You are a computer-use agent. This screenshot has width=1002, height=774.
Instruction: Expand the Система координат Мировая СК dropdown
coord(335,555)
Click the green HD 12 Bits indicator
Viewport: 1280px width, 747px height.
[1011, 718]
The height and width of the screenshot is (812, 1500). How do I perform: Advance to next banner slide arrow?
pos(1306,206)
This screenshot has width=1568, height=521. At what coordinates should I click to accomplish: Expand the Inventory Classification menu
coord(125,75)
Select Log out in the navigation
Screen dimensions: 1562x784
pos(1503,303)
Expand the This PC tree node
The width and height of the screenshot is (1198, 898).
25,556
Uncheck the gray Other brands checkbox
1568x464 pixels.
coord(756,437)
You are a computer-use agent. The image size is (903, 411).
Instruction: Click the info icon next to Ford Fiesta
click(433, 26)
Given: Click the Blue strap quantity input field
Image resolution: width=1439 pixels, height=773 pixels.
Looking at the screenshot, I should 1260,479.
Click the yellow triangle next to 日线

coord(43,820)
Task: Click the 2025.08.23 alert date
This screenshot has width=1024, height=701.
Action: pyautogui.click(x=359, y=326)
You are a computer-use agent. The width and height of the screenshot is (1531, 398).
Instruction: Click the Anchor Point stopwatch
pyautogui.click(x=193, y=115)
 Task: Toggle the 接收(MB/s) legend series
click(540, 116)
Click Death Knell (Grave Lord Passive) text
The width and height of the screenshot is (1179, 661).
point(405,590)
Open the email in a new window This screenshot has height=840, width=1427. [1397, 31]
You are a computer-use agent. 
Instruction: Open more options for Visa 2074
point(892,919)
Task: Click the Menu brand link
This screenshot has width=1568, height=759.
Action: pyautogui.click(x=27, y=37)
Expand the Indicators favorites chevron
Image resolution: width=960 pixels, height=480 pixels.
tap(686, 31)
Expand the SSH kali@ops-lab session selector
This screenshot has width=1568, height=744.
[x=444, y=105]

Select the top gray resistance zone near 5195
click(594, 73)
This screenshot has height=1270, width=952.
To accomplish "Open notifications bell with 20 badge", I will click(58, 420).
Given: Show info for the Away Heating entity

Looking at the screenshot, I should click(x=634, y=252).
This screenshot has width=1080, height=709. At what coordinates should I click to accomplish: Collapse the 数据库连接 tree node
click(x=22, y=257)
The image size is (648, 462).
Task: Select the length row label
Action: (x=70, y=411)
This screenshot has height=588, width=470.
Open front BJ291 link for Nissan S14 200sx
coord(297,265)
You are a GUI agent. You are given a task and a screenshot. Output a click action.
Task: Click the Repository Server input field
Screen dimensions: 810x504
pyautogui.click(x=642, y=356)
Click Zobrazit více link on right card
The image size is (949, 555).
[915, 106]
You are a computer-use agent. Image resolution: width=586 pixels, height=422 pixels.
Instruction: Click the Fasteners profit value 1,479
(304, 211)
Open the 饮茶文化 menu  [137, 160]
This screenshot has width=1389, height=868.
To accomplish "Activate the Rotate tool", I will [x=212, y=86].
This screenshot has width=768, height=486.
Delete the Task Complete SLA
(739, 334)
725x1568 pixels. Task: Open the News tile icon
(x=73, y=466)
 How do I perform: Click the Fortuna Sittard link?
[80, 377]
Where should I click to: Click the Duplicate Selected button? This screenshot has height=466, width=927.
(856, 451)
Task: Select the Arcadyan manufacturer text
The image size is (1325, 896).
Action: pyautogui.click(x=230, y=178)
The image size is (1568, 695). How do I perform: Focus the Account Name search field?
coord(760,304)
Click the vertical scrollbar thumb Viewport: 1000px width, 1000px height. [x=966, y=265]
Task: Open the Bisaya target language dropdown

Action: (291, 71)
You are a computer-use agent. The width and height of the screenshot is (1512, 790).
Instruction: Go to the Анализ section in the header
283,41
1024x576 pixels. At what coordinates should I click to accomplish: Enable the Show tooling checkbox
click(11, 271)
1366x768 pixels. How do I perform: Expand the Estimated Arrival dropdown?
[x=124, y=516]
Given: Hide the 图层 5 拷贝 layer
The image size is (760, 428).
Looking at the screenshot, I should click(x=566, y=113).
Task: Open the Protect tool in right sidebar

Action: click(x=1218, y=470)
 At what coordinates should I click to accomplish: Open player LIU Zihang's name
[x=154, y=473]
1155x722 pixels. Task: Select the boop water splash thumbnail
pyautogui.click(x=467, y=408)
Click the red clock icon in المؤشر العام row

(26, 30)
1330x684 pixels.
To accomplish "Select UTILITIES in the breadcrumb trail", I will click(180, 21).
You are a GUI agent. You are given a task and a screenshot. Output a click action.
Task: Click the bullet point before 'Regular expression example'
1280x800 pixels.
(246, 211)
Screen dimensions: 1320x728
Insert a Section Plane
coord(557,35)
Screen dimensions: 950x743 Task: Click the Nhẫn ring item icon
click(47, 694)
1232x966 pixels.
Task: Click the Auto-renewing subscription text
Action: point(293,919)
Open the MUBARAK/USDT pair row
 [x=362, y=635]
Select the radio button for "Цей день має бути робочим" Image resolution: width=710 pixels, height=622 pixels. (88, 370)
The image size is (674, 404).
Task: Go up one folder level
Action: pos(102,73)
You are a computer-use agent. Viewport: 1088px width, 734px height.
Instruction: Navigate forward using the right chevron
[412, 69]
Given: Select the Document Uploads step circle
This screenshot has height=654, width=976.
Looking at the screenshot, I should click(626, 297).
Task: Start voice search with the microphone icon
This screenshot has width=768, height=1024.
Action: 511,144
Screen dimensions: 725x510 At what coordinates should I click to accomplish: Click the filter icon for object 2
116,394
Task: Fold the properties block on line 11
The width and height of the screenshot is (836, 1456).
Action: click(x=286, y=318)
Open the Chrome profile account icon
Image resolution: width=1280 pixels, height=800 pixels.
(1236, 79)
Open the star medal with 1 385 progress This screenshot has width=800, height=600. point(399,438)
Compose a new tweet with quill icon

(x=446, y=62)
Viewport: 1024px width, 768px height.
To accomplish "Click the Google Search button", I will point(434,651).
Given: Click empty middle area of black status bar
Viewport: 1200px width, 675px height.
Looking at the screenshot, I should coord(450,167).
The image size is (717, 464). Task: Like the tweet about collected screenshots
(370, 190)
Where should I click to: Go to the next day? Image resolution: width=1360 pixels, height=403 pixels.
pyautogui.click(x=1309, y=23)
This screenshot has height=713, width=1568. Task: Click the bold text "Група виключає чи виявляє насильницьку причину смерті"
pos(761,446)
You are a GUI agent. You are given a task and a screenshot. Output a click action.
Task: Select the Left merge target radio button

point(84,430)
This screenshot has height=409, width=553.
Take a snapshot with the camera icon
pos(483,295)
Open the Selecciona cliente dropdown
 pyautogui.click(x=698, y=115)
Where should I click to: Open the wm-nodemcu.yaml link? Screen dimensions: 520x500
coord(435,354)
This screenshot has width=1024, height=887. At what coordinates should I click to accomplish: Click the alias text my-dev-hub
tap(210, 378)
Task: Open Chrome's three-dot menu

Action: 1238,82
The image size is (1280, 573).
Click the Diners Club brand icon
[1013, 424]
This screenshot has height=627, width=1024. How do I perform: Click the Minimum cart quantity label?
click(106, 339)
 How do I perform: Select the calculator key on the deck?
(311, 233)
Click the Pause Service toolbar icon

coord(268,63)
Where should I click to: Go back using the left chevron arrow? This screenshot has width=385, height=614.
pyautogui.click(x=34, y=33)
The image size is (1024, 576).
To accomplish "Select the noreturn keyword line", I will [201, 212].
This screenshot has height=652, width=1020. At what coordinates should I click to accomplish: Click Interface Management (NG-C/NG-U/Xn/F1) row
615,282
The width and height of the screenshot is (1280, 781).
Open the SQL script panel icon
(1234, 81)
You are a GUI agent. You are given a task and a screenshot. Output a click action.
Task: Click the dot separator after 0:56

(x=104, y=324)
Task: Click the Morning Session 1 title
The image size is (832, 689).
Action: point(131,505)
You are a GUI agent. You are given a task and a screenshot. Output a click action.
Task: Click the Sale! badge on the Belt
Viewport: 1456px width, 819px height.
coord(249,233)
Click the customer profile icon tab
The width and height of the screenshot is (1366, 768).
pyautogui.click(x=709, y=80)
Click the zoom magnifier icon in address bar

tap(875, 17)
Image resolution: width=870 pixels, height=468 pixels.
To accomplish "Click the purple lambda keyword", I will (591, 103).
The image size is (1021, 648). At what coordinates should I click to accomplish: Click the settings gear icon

▶ [Brief]
Pull every line containing "will" out of the data above.

▶ [Response to this task]
To accomplish "Open notifications bell with 20 badge", I will click(58, 420).
To accomplish "Activate the Rotate tool", I will [x=212, y=86].
To accomplish "Select UTILITIES in the breadcrumb trail", I will click(180, 21).
To accomplish "Click the Google Search button", I will point(434,651).
To accomplish "Select the noreturn keyword line", I will [201, 212].
To accomplish "Click the purple lambda keyword", I will (591, 103).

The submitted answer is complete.